Es nuestra tarea escupirle en su rostro, cegarlo,
es él tan redondo, se cree poderoso, nosotros somos lo mismo,
será enorme e imponente, pero entre todos, ¡vamos a matarlo!

sábado, 15 de mayo de 2010

De un comienzo, de un final

Un poema de este autor jamás será
lo que mis ojos han de ver,
lo que mis ojos han de ser
y lo que en mí vacilará.

Las ruinas, de donde erigieron
la existencia humana
no sólo no nos sana,
sino que además conmigo nacieron,

así como con mi padre existieron, siendo
él al final el polvo que va huyendo,
mientras se queda en mí.

Aunque debo admitir: es muy tarde,
este poema, con sus versos, arde
en las mismas ruinas, que soy, seré y fui.

Inexorable metamorfosis

Como en las más salvajes obras,
cual penetración necesaria y potente
la vida llama a la muerte, que se siente
lejos de todo pavor, lejos de toda vida y sus sobras.
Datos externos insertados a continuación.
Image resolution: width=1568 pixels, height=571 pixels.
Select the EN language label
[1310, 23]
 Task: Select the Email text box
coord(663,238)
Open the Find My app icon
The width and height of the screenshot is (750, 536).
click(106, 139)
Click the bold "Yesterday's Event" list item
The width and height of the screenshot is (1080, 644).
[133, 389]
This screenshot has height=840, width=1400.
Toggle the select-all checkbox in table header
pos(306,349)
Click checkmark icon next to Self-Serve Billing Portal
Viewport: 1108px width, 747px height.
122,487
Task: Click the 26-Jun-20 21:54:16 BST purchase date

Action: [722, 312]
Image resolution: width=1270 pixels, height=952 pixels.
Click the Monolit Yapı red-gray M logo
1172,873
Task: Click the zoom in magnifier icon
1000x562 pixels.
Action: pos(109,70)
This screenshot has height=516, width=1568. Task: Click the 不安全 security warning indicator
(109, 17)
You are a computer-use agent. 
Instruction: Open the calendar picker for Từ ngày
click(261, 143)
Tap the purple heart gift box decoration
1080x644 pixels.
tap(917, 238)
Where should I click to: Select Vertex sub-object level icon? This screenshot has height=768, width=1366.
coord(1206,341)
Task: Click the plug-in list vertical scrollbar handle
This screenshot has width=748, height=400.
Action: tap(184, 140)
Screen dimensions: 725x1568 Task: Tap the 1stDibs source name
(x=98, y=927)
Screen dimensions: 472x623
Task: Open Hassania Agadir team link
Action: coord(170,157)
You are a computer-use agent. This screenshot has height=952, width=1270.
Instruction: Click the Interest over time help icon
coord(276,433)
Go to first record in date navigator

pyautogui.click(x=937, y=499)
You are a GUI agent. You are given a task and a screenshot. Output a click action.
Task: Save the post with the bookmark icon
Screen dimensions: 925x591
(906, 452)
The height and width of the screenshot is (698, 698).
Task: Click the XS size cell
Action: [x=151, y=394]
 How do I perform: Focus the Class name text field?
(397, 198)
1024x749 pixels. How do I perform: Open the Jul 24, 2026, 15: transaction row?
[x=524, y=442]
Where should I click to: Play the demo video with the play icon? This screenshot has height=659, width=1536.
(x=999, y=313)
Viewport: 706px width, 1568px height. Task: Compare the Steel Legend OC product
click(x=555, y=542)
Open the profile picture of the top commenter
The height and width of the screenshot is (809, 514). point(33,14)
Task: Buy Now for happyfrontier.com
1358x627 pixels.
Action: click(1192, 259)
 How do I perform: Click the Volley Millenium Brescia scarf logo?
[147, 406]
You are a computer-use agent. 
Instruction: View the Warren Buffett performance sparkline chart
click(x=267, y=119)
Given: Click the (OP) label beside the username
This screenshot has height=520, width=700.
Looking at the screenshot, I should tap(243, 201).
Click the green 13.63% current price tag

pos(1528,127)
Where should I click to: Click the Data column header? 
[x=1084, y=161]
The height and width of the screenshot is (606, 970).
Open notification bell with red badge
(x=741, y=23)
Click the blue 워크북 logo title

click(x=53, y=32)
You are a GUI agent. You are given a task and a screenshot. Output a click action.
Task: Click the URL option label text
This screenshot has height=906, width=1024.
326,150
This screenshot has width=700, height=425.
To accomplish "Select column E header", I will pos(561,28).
Los cuchillos se han clavado,
las oraciones se han perdido,
los mismos oídos, nutridos
por tanta duda, se han salvado.

Y como no podía ser de otro modo:
Dios se mezcla en el lodo,
y termina perdiendo dignidad,

termina perdiendo omnipotencia
y es un humano más con insoluble decencia,
alejado, muy alejado de toda eternidad.